Exercise description: Please rewrite the rows from the very first line through the line containing "point(238,739)", swapping "red cube" for "blue sphere" and keeping everything else unchanged. Leave the pictures out of your answer.

Records shown:
• • • • •

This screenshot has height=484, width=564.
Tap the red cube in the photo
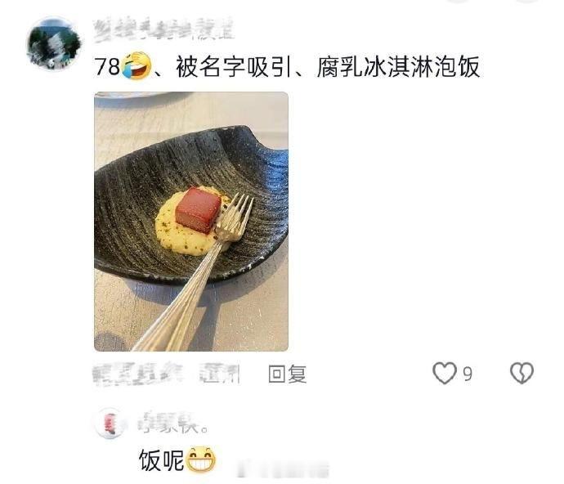click(x=198, y=209)
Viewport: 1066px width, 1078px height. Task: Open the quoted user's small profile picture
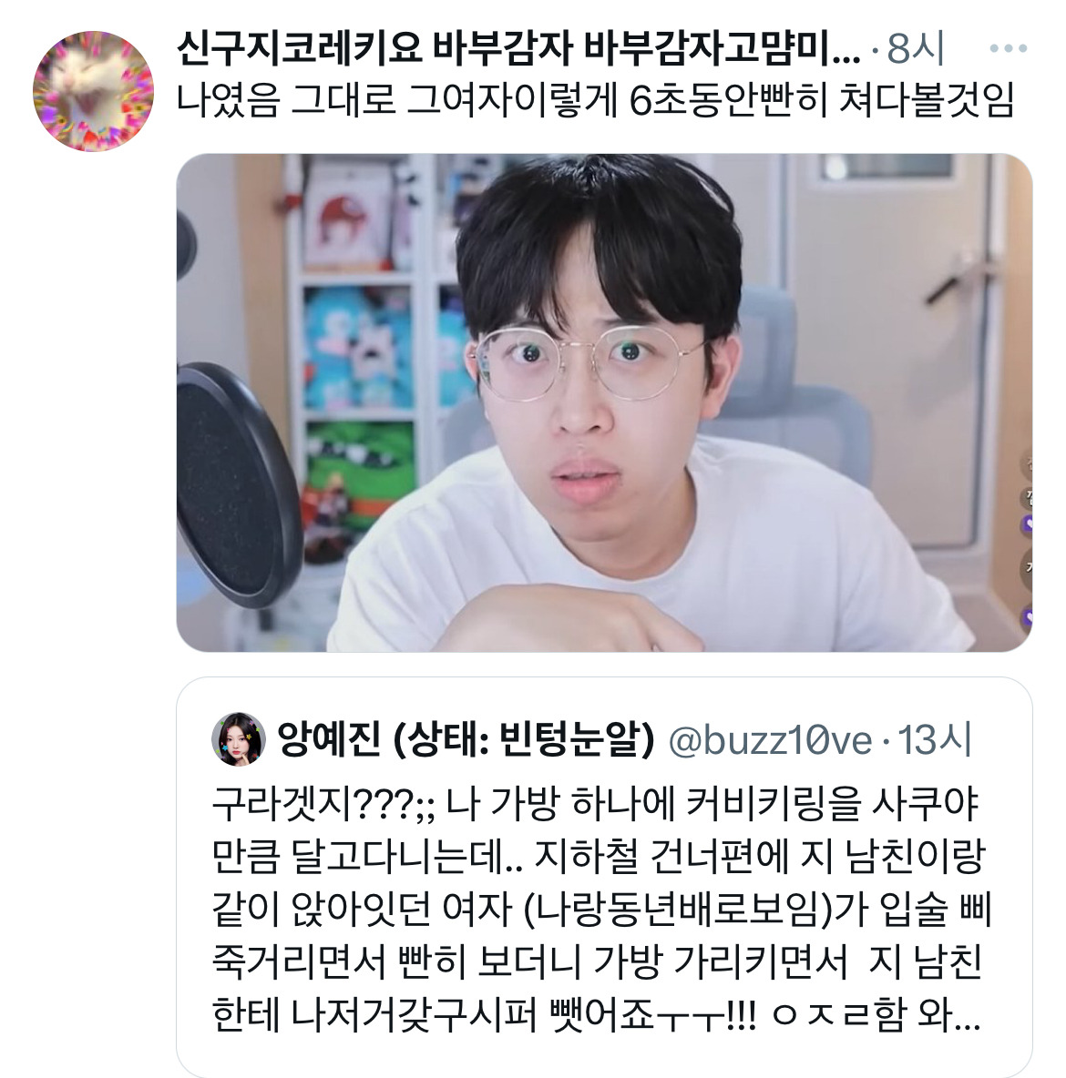point(238,739)
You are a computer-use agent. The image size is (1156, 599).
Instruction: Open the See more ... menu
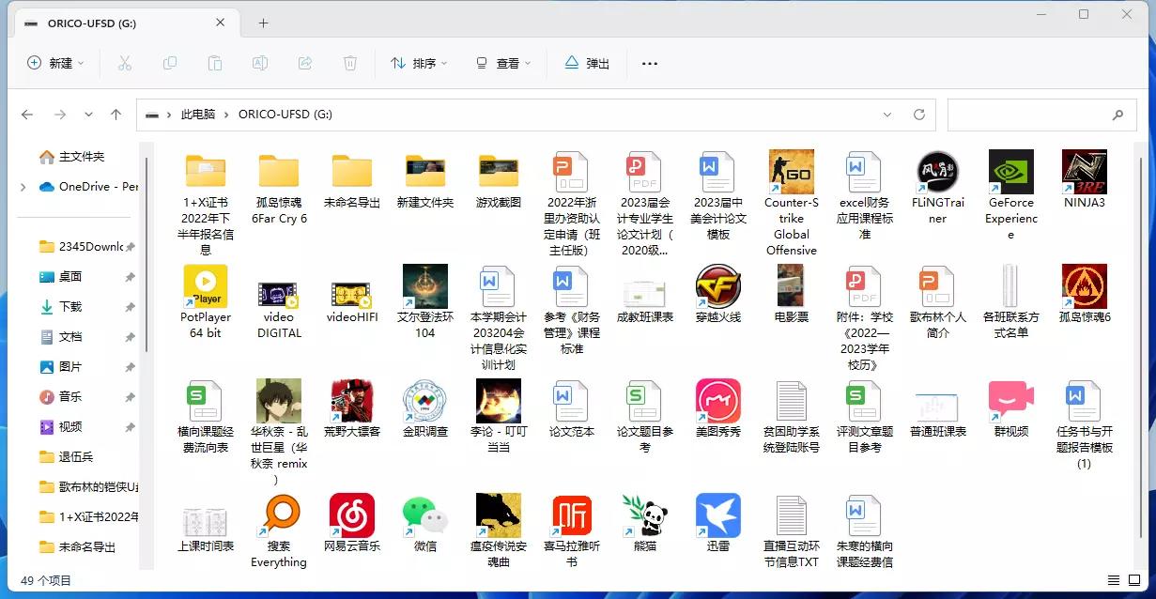click(x=649, y=63)
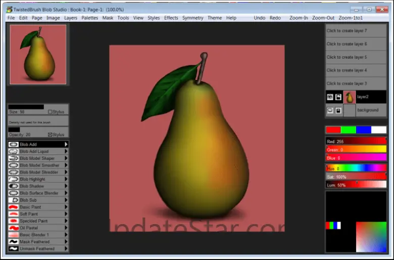Select the Blob Add Liquid brush icon

14,151
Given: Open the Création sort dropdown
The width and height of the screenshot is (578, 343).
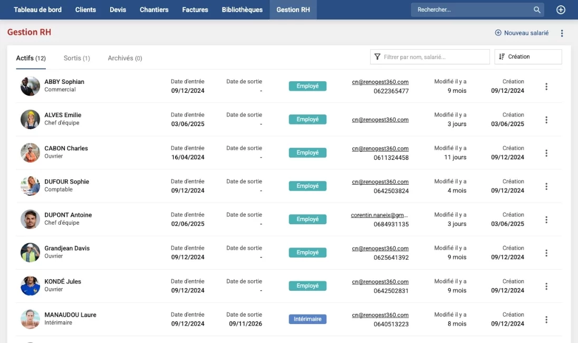Looking at the screenshot, I should coord(528,56).

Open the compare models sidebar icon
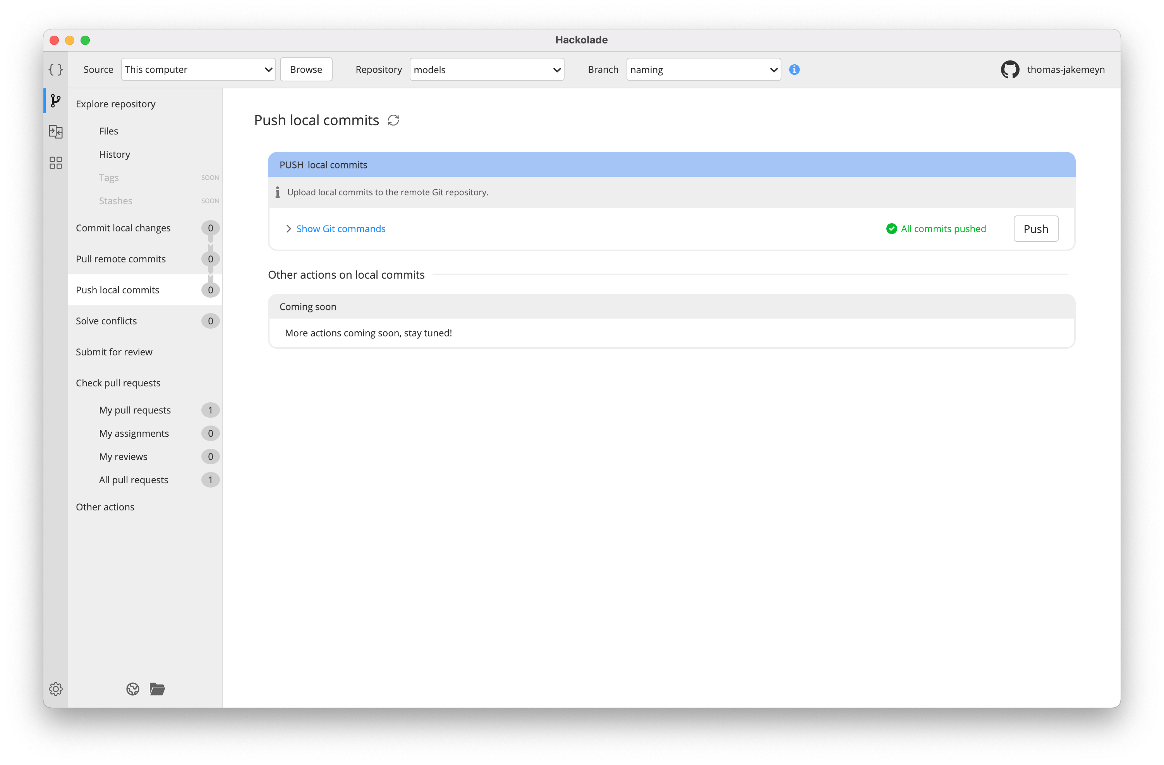[x=56, y=132]
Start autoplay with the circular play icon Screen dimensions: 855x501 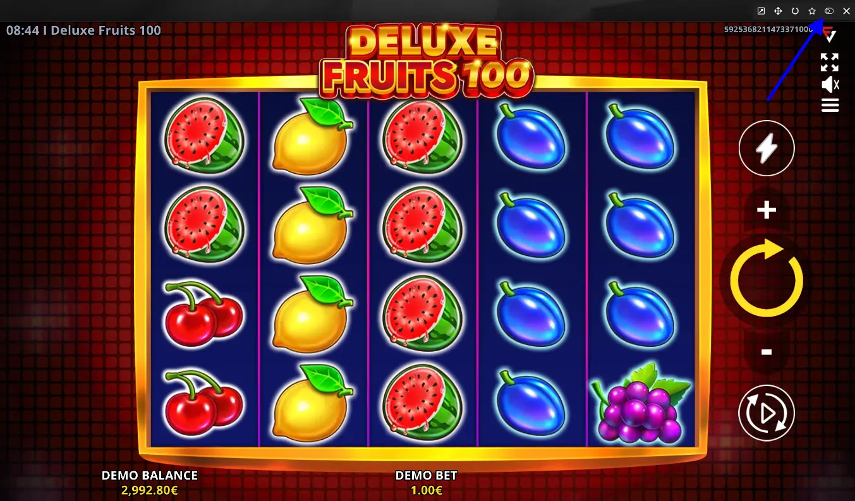pos(767,413)
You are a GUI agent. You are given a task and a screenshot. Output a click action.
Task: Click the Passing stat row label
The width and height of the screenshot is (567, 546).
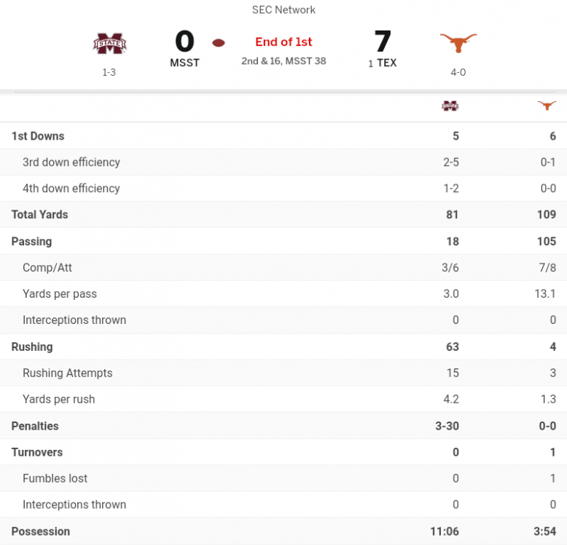[31, 242]
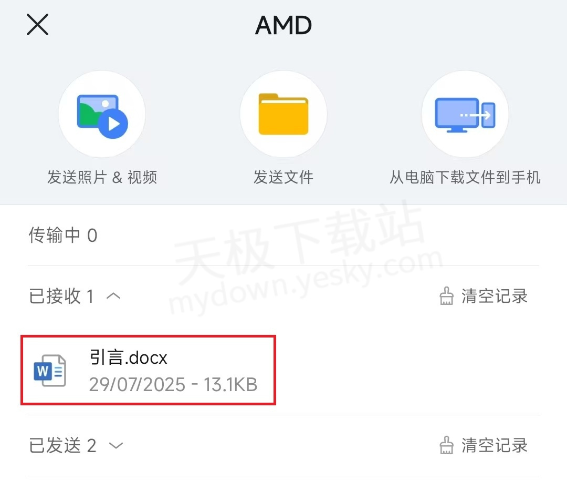Tap the 发送文件 label text
Screen dimensions: 567x491
[x=284, y=177]
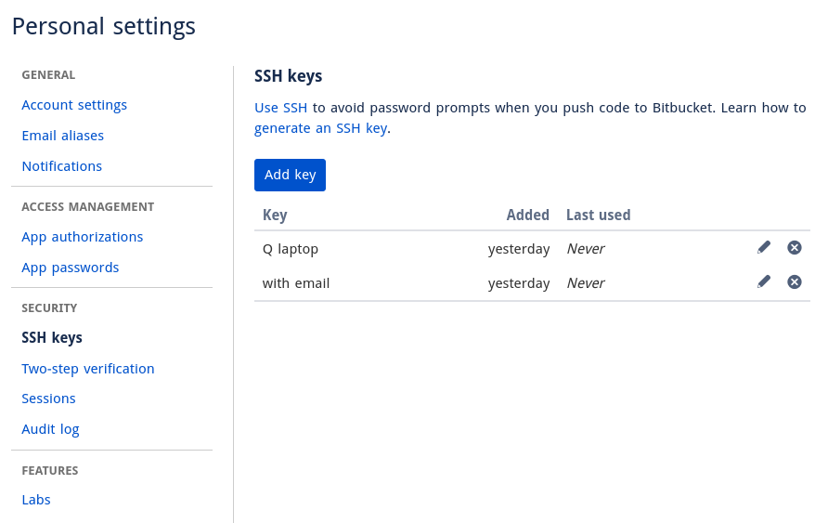Edit the Q laptop SSH key
This screenshot has height=523, width=828.
764,248
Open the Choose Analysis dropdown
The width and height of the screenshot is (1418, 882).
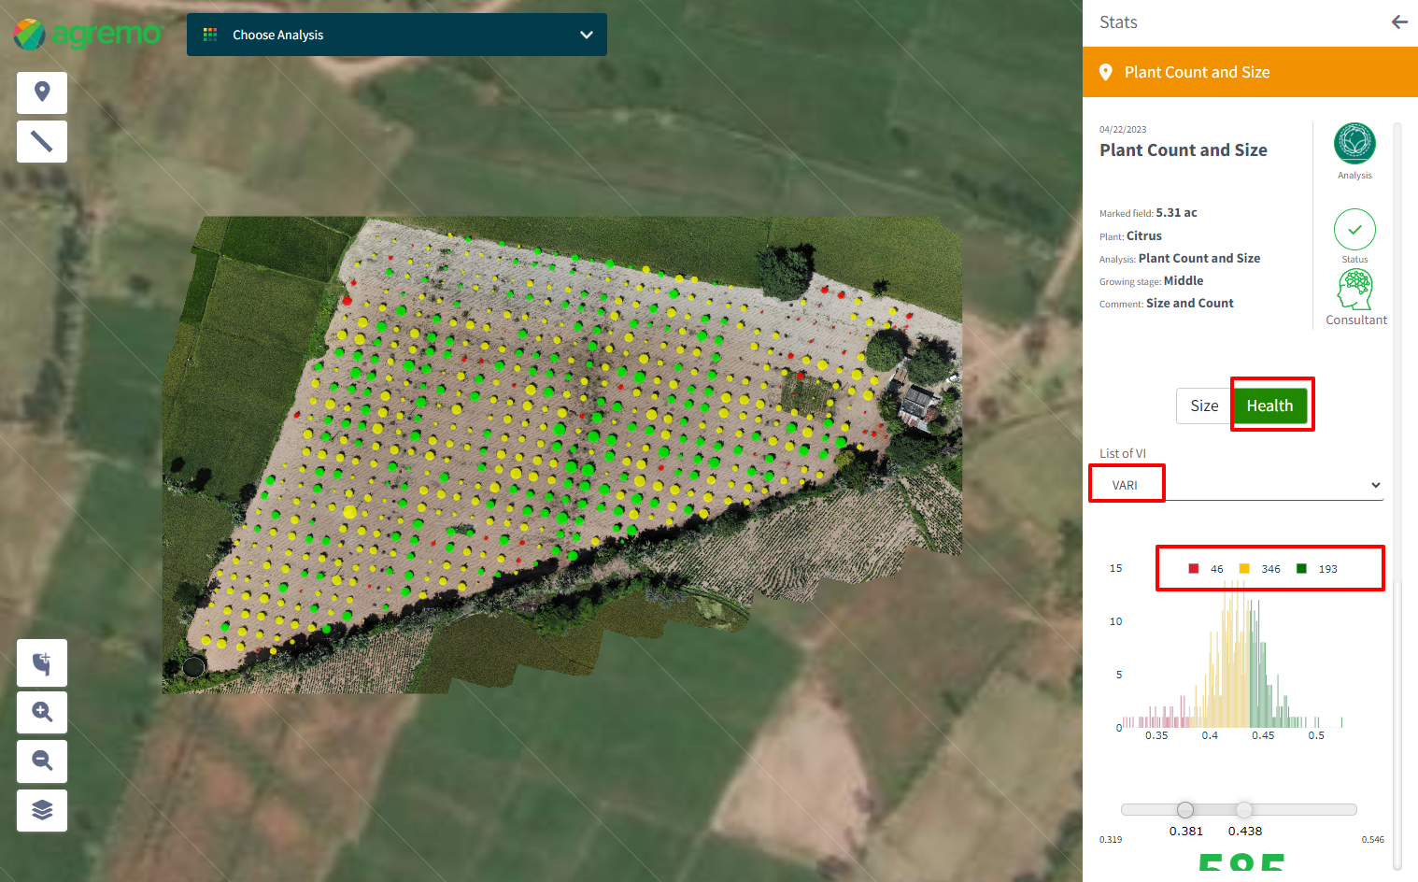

• • • • •

Solution to the problem:
This screenshot has height=484, width=564.
Tap the blue sphere in the photo
click(x=198, y=209)
Viewport: 1066px width, 1078px height. Task: Open the quoted user's small profile picture
point(238,739)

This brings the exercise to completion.